_Listed records_:
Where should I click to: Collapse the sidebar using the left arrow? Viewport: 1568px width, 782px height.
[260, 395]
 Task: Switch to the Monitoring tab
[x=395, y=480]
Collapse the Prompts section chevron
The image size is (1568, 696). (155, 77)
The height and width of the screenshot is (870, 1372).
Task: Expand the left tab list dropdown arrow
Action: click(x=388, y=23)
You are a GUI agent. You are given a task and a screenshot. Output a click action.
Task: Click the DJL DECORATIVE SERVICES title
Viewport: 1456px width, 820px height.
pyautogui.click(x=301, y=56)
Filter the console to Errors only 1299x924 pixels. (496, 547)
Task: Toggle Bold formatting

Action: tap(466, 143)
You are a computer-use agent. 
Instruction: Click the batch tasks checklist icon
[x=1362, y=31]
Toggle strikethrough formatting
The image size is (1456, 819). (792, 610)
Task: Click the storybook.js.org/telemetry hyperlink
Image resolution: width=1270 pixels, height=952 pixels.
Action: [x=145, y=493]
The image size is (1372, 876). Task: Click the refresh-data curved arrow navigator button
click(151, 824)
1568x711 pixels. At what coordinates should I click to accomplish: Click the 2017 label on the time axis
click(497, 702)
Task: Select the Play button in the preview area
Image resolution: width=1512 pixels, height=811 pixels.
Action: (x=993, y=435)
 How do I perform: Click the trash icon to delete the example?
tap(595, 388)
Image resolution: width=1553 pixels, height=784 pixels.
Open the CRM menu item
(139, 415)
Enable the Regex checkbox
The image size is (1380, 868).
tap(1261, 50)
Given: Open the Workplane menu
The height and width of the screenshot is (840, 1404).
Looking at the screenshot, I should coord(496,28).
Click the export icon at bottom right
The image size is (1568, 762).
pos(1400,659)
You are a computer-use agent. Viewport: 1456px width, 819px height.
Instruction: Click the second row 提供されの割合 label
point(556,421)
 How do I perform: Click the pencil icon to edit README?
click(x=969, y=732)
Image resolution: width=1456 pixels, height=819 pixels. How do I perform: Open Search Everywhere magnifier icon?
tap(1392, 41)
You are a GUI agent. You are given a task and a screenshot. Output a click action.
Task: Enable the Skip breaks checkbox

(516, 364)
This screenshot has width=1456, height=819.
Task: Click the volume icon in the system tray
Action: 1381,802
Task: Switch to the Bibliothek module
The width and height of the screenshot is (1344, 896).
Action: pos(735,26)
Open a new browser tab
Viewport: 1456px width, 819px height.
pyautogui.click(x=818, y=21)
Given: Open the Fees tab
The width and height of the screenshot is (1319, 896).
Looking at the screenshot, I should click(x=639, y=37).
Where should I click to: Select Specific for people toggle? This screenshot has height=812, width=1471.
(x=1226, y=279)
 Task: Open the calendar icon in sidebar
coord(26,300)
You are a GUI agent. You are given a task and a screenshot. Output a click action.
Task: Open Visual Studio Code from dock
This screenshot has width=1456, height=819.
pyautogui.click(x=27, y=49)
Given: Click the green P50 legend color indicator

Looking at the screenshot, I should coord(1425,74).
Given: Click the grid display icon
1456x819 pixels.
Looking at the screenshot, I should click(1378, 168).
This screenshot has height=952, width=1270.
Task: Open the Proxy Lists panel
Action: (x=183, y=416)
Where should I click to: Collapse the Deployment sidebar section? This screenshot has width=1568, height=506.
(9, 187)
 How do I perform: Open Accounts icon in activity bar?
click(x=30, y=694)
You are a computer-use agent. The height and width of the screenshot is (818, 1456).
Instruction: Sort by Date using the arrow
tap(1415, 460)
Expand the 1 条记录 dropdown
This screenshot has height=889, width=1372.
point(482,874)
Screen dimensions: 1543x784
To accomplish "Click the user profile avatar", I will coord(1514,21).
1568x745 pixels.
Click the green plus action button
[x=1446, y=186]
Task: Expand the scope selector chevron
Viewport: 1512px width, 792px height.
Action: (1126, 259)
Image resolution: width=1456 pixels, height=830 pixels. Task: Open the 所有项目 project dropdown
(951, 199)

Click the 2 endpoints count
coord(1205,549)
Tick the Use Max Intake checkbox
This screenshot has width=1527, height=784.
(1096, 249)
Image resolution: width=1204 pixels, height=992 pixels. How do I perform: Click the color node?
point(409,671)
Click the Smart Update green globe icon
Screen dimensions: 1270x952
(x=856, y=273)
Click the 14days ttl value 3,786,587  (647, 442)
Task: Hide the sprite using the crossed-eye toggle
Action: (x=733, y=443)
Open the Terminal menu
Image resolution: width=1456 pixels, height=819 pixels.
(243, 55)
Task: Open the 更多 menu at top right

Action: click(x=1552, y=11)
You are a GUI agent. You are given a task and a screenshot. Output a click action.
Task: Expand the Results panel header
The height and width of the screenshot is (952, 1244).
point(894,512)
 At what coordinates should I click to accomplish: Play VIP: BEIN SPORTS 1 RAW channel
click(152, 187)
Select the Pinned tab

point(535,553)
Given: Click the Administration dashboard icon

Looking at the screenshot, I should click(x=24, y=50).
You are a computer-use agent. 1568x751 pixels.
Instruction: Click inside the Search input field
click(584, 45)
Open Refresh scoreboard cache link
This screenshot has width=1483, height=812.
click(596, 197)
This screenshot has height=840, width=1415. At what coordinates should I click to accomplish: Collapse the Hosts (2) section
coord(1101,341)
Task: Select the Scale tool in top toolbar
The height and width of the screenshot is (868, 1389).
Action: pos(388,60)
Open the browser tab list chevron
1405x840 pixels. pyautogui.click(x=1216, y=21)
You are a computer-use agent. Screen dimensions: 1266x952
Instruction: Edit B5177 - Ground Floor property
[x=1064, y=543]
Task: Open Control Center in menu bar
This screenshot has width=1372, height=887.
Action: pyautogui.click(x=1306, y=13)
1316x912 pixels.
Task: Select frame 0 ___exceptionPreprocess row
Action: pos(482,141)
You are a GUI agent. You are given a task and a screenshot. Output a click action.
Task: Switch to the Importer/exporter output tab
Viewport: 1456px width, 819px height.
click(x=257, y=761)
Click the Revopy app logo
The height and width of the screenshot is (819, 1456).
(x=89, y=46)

_Aim of the task_:
Set out exactly the run of lines that begins at the line holding "Task: Expand the Results panel header" and ends at the last line of the data.

_Problem solution_:
Task: Expand the Results panel header
The height and width of the screenshot is (952, 1244).
point(894,512)
 At what coordinates should I click to accomplish: Play VIP: BEIN SPORTS 1 RAW channel
click(152, 187)
Select the Pinned tab

point(535,553)
Given: Click the Administration dashboard icon

Looking at the screenshot, I should click(x=24, y=50).
You are a computer-use agent. 1568x751 pixels.
Instruction: Click inside the Search input field
click(584, 45)
Open Refresh scoreboard cache link
This screenshot has width=1483, height=812.
click(596, 197)
This screenshot has height=840, width=1415. At what coordinates should I click to accomplish: Collapse the Hosts (2) section
coord(1101,341)
Task: Select the Scale tool in top toolbar
The height and width of the screenshot is (868, 1389).
Action: pos(388,60)
Open the browser tab list chevron
1405x840 pixels. pyautogui.click(x=1216, y=21)
You are a computer-use agent. Screen dimensions: 1266x952
Instruction: Edit B5177 - Ground Floor property
[x=1064, y=543]
Task: Open Control Center in menu bar
This screenshot has width=1372, height=887.
Action: pyautogui.click(x=1306, y=13)
1316x912 pixels.
Task: Select frame 0 ___exceptionPreprocess row
Action: pos(482,141)
You are a GUI agent. You are given a task and a screenshot. Output a click action.
Task: Switch to the Importer/exporter output tab
Viewport: 1456px width, 819px height.
click(x=257, y=761)
Click the Revopy app logo
The height and width of the screenshot is (819, 1456).
(x=89, y=46)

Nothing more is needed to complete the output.